─── Data provided

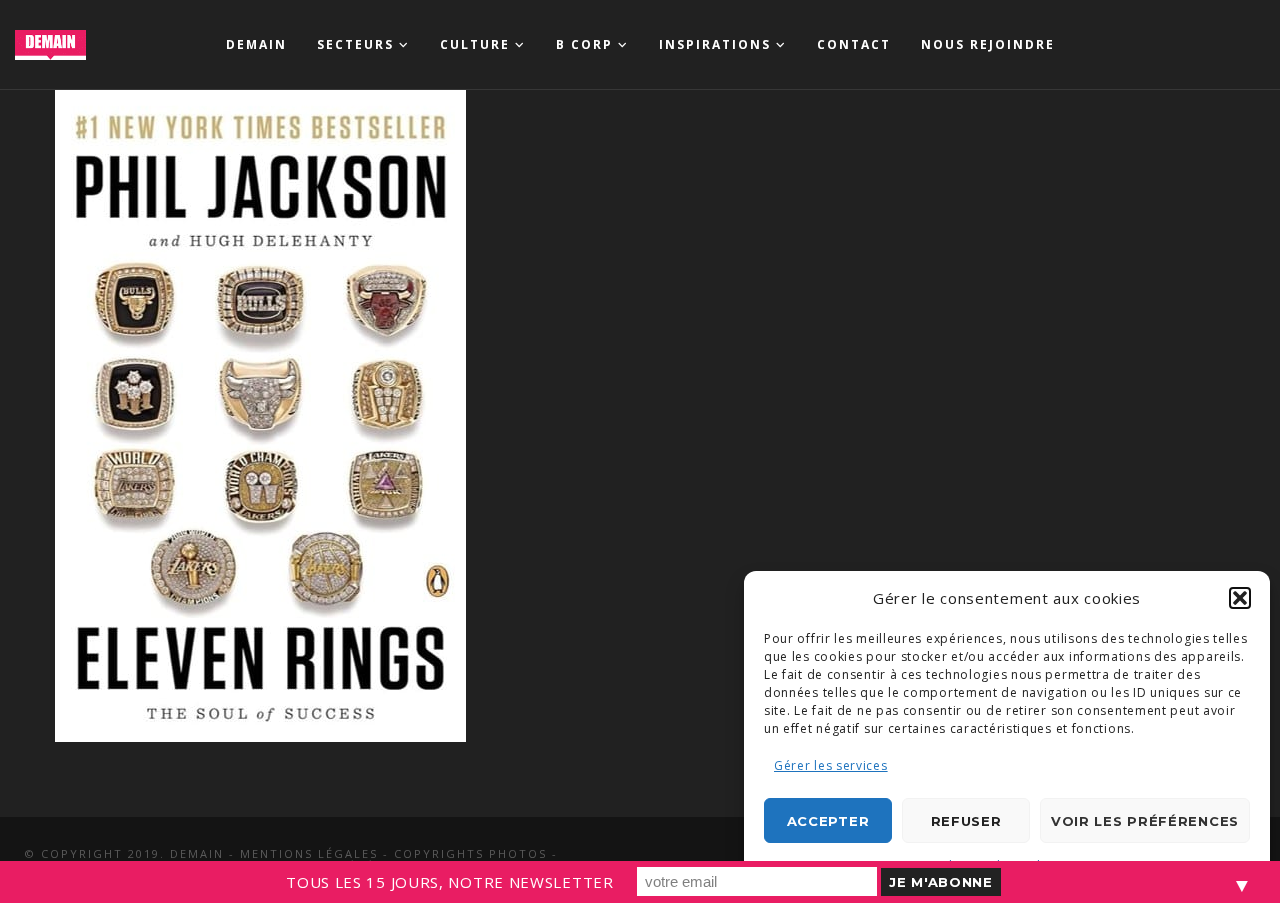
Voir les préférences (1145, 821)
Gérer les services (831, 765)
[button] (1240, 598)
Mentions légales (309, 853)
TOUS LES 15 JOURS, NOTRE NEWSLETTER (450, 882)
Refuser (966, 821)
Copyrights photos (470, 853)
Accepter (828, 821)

──────
─── Data provided

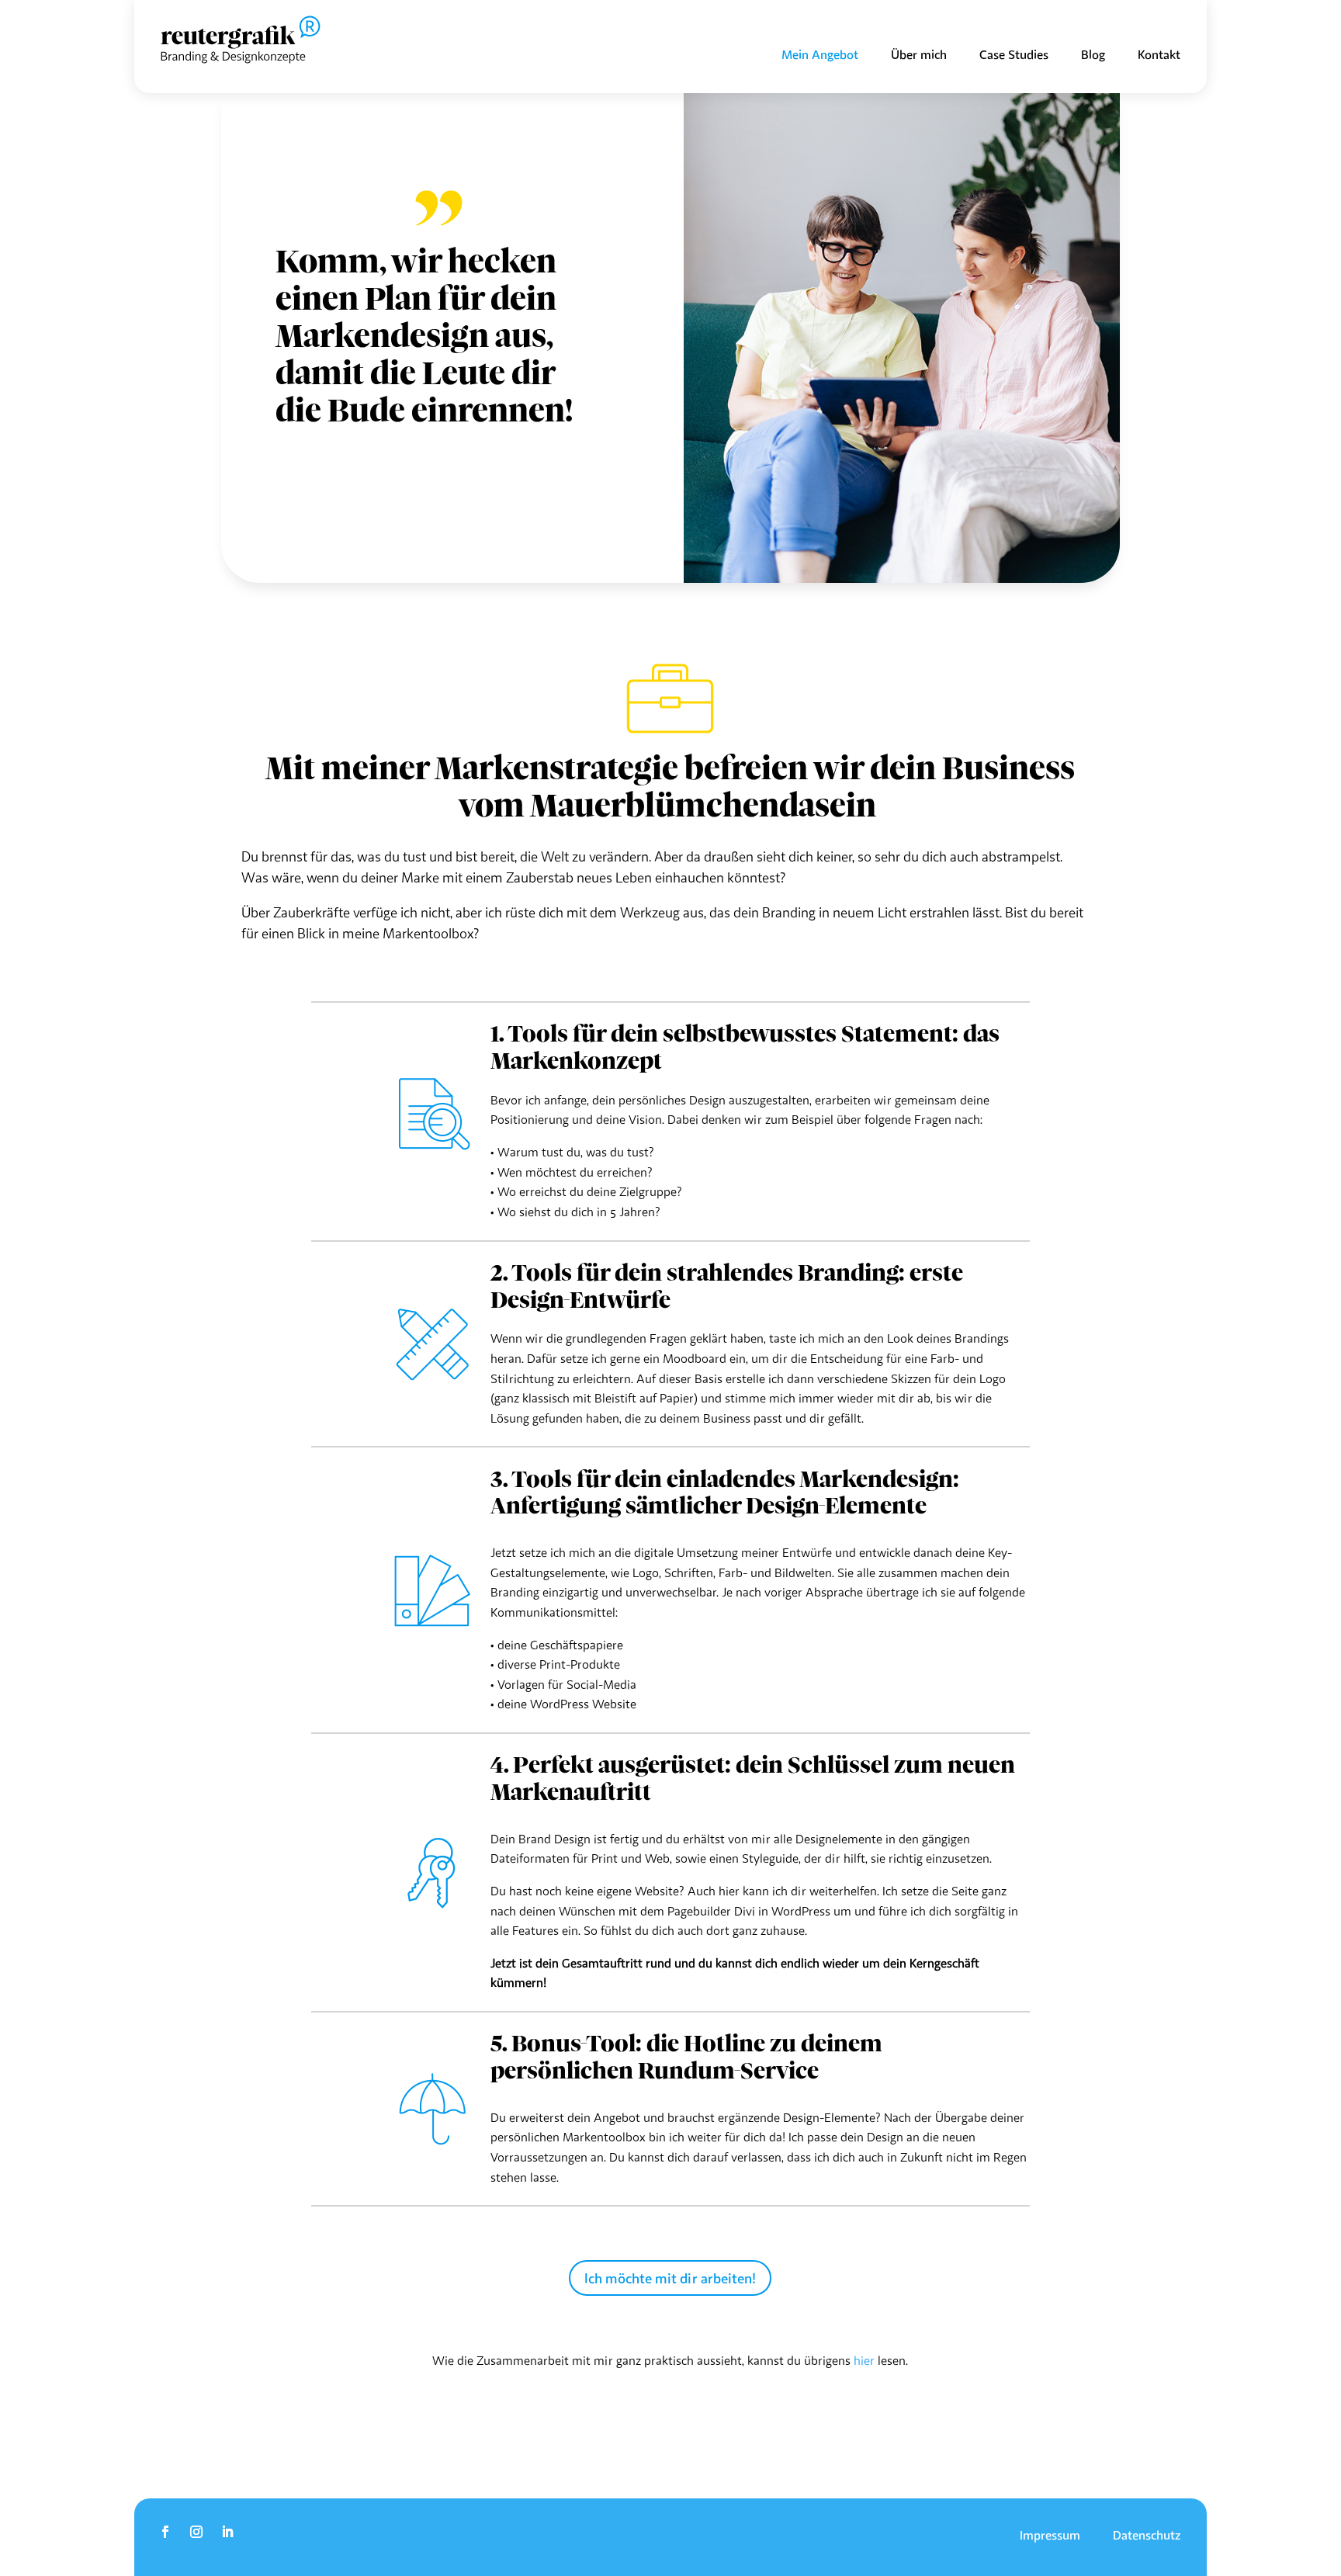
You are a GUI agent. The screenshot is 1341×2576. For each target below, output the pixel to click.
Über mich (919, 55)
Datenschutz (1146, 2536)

──────

-- Task instructions --
Your answer should be the lines of the listing above between the line holding "Gérer les services (831, 765)" and the line holding "Accepter (828, 821)", inclusive, restated word for word and alone.

-- Result of the exercise --
Gérer les services (831, 765)
[button] (1240, 598)
Mentions légales (309, 853)
TOUS LES 15 JOURS, NOTRE NEWSLETTER (450, 882)
Refuser (966, 821)
Copyrights photos (470, 853)
Accepter (828, 821)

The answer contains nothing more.